I don’t really know what I think anymore

First and foremost I have to say that blogging and tweeting are difficult for me.  It doesn’t feel natural, but I guess that is a portion of the goal of this course.  I don’t feel that what I have to say or share on a topic is important enough to warrant a digital discussion.  However, after reading Working openly on the web, my views on blogging has somewhat changed.

I have been on social media since I could type, probably.  I had a blog when I was studying abroad in Germany, as that was the easiest way for my friends and family to keep up with me that didn’t involve me telling the same story 12 different times.  When I read the article, and saw the very first point, “Have a corner of the web that you control” it really struck me.  This idea of blogging isn’t a long version of a facebook status and letting everyone know how awesome my sushi was today, but to control the content of which I am associated with.  If this course keeps forcing me to have epiphanies weekly we are going to have to slow this train down!

Gardner Campbell’s article too I found interesting.  In engineering, typically you hold your research cards very close to your chest while you scowl at other individuals who even THINK about looking at you.  This article as well as the second rule in the first article seem to have a different idea in mind.  That is, share your research ideas and your academics with other individuals.  I need to do some thinking on this, as it is off-putting to me at this point.  Maybe someone can help explain this to me, but if I come up with a great idea or get some data that outlines a new finding in my field, I am going to keep that to myself until I can publish a paper on it.  Perhaps the idea is to move away from academic papers?  Woah!  That sounds crazy!



  1. G. Purdy · September 1, 2015

    I am the same way with blogging and tweeting. It is difficult for me to come up with ideas which I think are actually worth sharing on the interwebs. You are spot on that blogging is one of the best ways to ensure that you control the information you put out on the internet. I also think that creating an e-portfolio is another great way to make sure your professional information is current and accessible by future employers. If they can go to your e-portfolio and see what you are about, it is not as likely that they will need to Google you to see your online presence.

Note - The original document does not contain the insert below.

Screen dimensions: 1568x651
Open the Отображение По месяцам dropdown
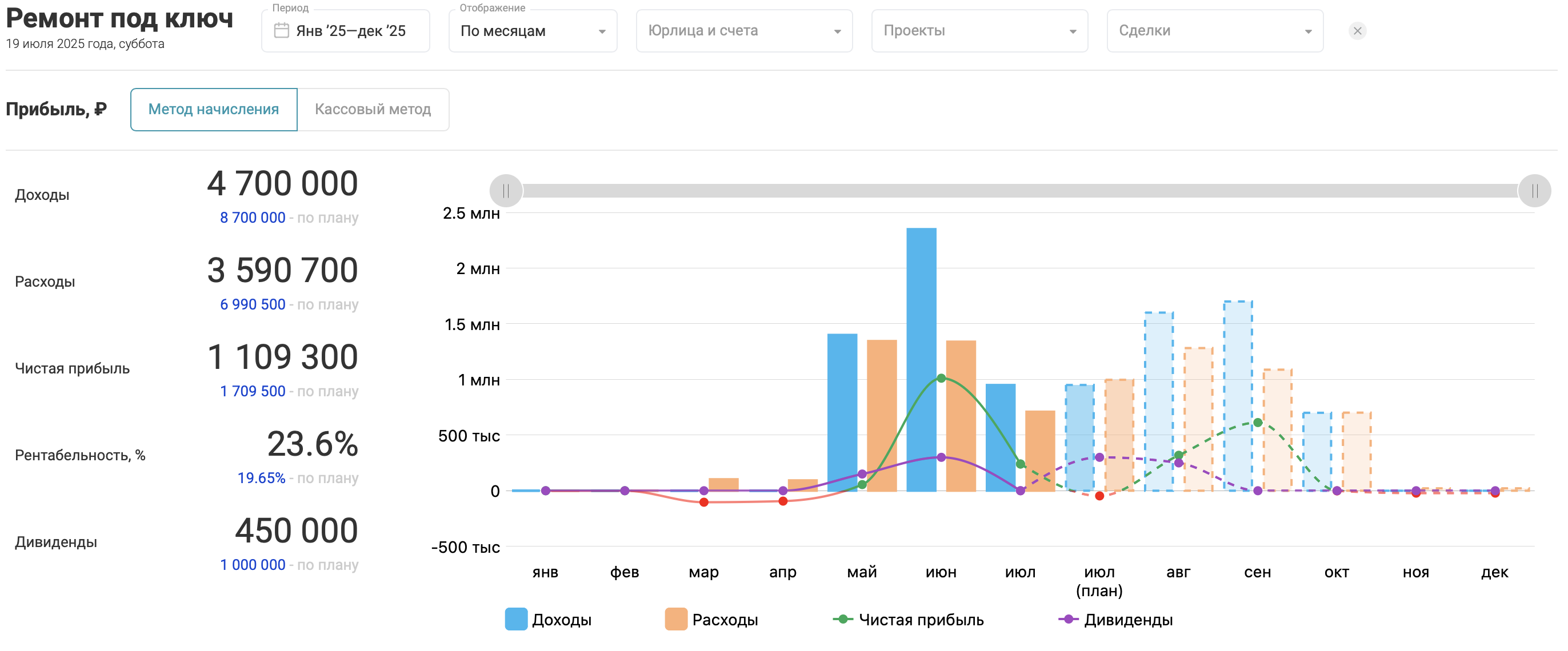point(533,31)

    As far as research sharing, this idea has been around for a long time with varying levels of success. Our system needs to move in this direction to push academia forward at a faster rate. If we can switch our system from being an “I will publish first” world to an “I will share and we can create knowledge together” world, think of the collaborations that could occur!


  2. EmilyG · September 1, 2015

    The idea of sharing research or ideas online before publishing is definitely more acceptable and manageable in some fields than others. I work in drinking water quality and it can be really important to find a way to share data with the public or other researchers rather than hoarding it away until you can publish it and there have been some really awesome blogs pop up by researchers in my field with the goal of sharing results. In a more theoretical field, it seems like it would be much more challenging to bridge the gap between sharing ideas openly and saving them for publication.


  3. A. Nelson · September 2, 2015

    I completely get your ambivalence, Zach! I am also from a field (History) where we are trained to keep our work carefully hidden until it is PERFECT and ready for “expert (blind peer review”….and only then should it be presented to the scholarly community and the public (if they are interested – most aren’t!). As I writer, I definitely have many decades of that culture to overcome. I’ve been blogging and putting my ideas out on the open web for a couple of years now, but I still find myself laboring over every sentence, and worrying that what I’ve got “isn’t good enough” to let anyone else read. And yet the practice of doing this — engaging in an asynchronous dialogue about intellectual issues in a flexible and accessible medium, has definitely helped me stay sharp, become more flexible, and much more attuned to the different kinds of audiences one can engage outside the silo of traditional publishing. I think 21st-century scholars simply must think about using the right tool (medium) for the job, and have more than one in their kit.
    Also, it would be great if we could stay on the “weekly epiphany” schedule!


  4. zachd1 · September 2, 2015

    Dr. Nelson,

    First off, thank you for your response. I really like your last point about using the proper tool for the job. I think that especially as an engineer, I can get caught up in using the most up-to-date and innovative forms of technology to share my ideas and that isn’t always necessary. The idea behind connected learning is not that blogging and tweeting is the ONLY way to access and present information but that sometimes it is the best way.